House in Brookline
Project Description
The quintessential suburban house: a home for a family with three children. Set into a gently sloping leftover suburban lot in a quiet upper income neighborhood, it is at once a repository of tradition and a vehicle for innovation. Disciplined, subtle, restrained, it respects but holds its own amidst its Neo-Georgian, colonial and mock-Colonial neighbors.
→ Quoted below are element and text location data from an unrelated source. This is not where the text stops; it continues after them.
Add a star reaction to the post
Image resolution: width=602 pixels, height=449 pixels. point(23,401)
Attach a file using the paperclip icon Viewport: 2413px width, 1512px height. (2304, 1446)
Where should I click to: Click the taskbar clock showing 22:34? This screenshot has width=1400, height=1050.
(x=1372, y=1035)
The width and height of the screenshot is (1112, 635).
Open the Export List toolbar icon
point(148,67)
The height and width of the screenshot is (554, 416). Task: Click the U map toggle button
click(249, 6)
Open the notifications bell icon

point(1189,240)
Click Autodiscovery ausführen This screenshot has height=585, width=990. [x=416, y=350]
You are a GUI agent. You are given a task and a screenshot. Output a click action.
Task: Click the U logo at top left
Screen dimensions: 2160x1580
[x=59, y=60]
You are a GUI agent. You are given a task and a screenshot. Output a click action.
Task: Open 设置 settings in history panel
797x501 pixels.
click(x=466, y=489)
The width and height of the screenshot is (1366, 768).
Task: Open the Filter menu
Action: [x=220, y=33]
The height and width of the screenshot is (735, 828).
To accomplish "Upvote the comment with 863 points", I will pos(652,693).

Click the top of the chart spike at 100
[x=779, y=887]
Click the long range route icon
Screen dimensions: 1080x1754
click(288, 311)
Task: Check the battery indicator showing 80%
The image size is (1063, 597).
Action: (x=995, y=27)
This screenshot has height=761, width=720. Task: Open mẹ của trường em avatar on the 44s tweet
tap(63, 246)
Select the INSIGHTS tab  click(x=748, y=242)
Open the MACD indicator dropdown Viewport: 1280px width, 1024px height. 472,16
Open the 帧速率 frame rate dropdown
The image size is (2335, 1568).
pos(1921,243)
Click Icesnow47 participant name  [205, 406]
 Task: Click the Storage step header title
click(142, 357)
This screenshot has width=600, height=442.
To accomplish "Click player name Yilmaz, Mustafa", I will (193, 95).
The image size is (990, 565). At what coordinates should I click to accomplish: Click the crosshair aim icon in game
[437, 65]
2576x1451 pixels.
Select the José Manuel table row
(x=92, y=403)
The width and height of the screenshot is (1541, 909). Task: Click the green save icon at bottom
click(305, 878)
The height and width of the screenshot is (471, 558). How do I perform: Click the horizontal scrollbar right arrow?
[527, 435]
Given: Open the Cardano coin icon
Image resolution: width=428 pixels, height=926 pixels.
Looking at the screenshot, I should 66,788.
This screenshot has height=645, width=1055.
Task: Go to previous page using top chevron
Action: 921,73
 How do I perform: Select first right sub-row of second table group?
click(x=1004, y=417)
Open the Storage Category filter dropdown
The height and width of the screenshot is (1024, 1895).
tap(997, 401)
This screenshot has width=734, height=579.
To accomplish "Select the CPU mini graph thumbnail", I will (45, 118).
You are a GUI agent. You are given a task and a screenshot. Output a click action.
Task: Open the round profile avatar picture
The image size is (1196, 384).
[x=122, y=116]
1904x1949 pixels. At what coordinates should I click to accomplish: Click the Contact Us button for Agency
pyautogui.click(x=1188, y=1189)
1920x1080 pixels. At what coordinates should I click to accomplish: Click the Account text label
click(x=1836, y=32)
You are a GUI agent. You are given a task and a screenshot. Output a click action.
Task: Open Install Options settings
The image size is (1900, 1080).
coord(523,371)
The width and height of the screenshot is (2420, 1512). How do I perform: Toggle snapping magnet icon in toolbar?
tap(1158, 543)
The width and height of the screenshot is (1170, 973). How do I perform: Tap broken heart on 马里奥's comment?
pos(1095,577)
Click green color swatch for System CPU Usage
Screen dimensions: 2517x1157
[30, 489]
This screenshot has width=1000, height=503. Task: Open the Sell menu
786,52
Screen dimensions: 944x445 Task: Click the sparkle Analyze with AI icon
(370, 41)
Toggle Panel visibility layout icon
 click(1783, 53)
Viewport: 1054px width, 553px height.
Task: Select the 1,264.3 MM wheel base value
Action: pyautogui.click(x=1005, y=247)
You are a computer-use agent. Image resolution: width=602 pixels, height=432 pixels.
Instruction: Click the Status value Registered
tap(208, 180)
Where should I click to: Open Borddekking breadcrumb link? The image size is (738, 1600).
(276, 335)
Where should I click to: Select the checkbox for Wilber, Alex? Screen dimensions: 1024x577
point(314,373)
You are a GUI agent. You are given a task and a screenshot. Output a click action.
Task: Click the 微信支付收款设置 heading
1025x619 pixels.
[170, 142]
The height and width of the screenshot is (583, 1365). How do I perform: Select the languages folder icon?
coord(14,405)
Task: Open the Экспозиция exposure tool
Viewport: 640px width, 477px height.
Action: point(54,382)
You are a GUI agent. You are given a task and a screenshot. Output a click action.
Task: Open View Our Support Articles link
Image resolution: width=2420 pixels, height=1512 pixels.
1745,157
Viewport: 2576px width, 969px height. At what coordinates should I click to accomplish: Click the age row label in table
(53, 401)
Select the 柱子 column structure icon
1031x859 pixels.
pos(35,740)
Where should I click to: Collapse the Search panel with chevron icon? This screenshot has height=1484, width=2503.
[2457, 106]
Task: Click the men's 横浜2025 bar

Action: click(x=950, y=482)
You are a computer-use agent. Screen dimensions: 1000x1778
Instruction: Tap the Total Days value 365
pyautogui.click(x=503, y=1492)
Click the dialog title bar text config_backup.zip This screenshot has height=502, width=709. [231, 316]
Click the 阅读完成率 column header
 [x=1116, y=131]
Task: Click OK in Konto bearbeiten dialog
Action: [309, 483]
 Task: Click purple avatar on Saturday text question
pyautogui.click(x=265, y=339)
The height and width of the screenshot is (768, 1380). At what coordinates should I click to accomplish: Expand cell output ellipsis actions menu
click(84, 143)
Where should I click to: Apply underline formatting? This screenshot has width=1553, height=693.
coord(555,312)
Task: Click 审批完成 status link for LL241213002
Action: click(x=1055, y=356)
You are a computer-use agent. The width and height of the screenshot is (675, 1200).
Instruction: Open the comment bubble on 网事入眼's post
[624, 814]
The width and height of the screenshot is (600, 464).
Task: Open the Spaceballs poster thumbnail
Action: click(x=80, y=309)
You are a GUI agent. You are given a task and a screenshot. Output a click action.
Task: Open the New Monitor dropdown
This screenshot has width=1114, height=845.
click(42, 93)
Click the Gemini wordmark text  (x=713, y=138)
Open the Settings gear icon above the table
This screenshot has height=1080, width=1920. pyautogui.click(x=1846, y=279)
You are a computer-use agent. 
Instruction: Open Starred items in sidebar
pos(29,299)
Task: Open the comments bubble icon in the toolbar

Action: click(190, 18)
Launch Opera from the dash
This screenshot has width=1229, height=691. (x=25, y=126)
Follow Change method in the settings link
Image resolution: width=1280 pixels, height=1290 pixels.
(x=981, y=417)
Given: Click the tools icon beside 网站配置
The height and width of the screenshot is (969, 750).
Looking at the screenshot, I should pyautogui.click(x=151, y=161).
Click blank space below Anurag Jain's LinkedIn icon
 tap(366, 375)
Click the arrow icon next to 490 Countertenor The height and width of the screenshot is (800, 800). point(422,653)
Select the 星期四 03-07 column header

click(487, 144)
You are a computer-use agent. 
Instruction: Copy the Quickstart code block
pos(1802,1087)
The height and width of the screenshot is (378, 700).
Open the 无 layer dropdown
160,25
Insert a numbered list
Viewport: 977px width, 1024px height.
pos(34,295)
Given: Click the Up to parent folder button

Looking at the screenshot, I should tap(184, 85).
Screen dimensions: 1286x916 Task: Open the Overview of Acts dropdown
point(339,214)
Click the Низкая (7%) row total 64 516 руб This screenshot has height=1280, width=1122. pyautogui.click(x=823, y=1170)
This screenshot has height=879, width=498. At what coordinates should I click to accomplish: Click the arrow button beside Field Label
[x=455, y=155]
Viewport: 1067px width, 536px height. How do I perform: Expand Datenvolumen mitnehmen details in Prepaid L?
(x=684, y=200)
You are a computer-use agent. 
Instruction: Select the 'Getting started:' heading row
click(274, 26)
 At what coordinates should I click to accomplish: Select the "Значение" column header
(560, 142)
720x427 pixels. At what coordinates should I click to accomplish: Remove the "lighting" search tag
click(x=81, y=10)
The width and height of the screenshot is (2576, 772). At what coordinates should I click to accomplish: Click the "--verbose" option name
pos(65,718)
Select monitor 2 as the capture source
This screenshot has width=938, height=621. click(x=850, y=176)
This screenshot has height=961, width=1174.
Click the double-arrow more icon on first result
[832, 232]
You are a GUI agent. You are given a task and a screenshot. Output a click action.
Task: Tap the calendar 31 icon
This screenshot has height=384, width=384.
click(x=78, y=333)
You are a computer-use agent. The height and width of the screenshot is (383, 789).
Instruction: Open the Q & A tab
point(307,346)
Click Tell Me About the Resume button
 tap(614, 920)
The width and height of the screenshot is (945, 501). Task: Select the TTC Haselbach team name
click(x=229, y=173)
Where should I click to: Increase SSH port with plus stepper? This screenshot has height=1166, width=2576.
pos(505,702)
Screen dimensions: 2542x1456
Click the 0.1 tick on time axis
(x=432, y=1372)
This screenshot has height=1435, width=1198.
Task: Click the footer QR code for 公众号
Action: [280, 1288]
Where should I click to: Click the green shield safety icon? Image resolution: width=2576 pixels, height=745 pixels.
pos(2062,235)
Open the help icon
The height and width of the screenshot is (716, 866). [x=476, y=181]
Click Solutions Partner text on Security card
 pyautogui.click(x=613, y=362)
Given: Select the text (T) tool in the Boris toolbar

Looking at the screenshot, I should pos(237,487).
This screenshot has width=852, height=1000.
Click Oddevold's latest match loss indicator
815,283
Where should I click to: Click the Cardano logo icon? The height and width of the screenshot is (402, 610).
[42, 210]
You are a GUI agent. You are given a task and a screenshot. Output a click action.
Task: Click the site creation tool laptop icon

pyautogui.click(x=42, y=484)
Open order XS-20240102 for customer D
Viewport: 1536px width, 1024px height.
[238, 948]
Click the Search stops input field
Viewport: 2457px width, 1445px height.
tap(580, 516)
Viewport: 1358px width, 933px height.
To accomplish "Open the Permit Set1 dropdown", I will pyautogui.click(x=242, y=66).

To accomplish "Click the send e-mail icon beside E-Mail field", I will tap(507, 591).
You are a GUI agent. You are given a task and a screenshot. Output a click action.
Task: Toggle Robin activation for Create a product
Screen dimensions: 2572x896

It is a house of contrasting facades. To the street, a formal, somewhat serious face is tempered with gently undulating curves that form an entry courtyard flanked by nearly symmetrical, slightly offset pavilions. These house the formal entertaining and living spaces in clearly defined, generously proportioned rooms. The impact of the three car garage is minimized by its divergent angle and serpentine approach. In contrast, the open and idiosyncratic rear facade belies a shift from the formal spatial order of the front to a utilitarian, open-plan organization that accommodates the overlapping rituals of everyday family life, challenging ideas of closure and fixed space.
The plan is anchored and organized around a transverse, two-story wall that functions as the house’s central unifying element, both inviting and filtering communication between front and back, formal and informal, and public and private, thus creating an interplay of contrasting geometries and spaces. The wall is reinforced on one side by a two-story entrance gallery accommodating a growing art collection and on the other by a horizontal, bi-level circulation spine along which the private family living spaces are arranged.
The house, like the family it houses, presents itself both as a homogeneous whole, and as an assemblage of distinct, unmistakably unique parts.